### Goal of the exercise
Convert these lines into a JSON list of strings, one string per line, leaving out any blank lines.

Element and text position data
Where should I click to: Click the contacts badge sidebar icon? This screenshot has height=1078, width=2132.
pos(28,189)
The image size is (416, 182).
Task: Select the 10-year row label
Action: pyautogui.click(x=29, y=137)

### Solution
[
  "Where should I click to: Click the contacts badge sidebar icon? This screenshot has height=1078, width=2132.",
  "pos(28,189)",
  "The image size is (416, 182).",
  "Task: Select the 10-year row label",
  "Action: pyautogui.click(x=29, y=137)"
]